Por algún motivo misterioso, Yorsh puso una cara extraña. Era, sin duda alguna, la cara de alguien que no estaba contento; más o menos la cara de alguien que acaba de saber que la única cosa que había para comer acaba de resucitar, o que le han dicho que hay que cavar trincheras. Es decir, la cara de alguien que no sólo no está contento, sino que además tiene fiebre. Yorsh se acercó a la reja y comenzó a buscar otro punto por donde romperla, pero evidentemente el diseño élfico original no había previsto que pasaran soldados con forma de barril. Al final todo se resolvió: Yorsh tiraba con todas sus fuerzas mientras Meliloto empujaba con todas sus fuerzas y Paladio maldecía con todas sus fuerzas, y, al fin, entre los tres, el soldado se desatascó y aterrizó en el suelo con un preocupante ruido de hierro, que, sin embargo y por fortuna, no tuvo consecuencias irreparables.
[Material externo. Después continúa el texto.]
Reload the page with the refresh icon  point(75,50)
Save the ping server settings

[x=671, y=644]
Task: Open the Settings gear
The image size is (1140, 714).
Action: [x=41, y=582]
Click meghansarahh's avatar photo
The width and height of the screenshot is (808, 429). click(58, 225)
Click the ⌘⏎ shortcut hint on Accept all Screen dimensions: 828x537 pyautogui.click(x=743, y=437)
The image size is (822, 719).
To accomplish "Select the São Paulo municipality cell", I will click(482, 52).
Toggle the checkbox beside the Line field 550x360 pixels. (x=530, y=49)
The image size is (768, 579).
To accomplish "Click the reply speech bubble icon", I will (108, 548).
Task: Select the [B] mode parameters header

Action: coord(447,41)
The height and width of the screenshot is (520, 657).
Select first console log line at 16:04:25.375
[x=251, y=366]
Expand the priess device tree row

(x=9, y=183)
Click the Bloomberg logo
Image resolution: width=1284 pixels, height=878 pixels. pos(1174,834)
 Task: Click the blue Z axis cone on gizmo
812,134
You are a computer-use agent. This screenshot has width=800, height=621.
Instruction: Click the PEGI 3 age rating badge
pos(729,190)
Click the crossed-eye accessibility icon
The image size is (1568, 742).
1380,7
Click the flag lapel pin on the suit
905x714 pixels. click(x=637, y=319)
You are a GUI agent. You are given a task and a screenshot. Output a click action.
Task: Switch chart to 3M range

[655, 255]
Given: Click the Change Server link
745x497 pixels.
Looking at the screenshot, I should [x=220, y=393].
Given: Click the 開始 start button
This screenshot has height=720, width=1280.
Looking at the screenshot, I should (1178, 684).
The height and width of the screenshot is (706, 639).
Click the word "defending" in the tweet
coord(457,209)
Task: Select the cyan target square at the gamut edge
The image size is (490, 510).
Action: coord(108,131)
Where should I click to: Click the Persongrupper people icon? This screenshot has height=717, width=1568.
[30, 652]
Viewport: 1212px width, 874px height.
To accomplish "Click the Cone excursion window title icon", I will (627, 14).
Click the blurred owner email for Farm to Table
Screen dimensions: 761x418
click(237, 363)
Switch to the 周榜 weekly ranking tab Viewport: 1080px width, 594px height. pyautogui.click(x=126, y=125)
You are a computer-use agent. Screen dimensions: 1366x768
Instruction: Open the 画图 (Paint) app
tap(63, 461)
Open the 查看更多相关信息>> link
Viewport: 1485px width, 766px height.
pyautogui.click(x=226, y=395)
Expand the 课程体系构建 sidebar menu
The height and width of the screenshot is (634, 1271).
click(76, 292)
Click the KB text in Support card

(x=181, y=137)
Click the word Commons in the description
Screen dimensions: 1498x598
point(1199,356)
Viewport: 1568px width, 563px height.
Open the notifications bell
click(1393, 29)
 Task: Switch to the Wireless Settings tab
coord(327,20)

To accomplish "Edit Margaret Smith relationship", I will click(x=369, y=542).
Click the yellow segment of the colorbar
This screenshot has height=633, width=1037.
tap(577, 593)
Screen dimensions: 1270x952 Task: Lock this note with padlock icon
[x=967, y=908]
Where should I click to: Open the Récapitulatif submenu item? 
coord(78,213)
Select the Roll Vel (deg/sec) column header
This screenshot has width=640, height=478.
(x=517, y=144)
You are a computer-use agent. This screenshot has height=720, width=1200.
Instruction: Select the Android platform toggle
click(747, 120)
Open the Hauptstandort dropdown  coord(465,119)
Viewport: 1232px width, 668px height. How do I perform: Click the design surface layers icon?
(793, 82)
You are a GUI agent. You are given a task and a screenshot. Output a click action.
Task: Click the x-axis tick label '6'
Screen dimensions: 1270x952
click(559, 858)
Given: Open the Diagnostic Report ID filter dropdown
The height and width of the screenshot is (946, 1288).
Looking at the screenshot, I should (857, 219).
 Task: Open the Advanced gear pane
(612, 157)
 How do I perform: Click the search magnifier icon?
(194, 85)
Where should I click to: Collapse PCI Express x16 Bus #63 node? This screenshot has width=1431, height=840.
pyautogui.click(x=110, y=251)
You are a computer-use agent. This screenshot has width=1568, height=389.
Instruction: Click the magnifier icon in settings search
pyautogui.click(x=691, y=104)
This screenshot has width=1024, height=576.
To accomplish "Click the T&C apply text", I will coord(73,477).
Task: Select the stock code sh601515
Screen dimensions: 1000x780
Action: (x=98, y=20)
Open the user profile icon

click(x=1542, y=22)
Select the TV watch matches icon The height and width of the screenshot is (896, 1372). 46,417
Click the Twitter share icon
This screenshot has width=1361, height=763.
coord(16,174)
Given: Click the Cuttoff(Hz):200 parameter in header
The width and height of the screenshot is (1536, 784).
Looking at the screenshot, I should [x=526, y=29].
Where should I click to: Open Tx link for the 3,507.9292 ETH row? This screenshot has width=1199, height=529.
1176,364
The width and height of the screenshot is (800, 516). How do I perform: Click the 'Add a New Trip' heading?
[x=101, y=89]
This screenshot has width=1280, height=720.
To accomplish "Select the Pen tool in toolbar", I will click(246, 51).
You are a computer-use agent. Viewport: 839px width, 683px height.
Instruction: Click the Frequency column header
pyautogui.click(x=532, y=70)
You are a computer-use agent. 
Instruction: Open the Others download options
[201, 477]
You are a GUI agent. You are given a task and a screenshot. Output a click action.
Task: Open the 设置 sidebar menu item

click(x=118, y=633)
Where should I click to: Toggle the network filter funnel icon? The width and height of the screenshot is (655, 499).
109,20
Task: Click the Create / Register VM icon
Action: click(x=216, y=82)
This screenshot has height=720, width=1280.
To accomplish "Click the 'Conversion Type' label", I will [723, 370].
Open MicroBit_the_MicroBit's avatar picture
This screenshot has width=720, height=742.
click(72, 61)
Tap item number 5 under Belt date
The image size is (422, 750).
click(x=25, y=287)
—Bien —dijo Paladio, después de que milagrosamente se pusiera de pie—, ahora, sin embargo, por favor démonos prisa. En cuanto estemos lejos de aquí, nosotros os dejamos y vamos a resolver nuestros asuntos, y resolver nuestros asuntos significa que debemos ir a nuestras casas a rescatar a nuestras familias.
—Yo tengo cuatro hijos y él, cinco —explicó Meliloto—, debemos ir a buscarlos, y escapar todos juntos, si no, cuando el loco se dé cuenta de que hemos huido, irá a por nuestras mujeres y nuestros niños.
El gesto de Yorsh empeoró: parecía la cara de alguien con fiebre, picor y también ganas de vomitar.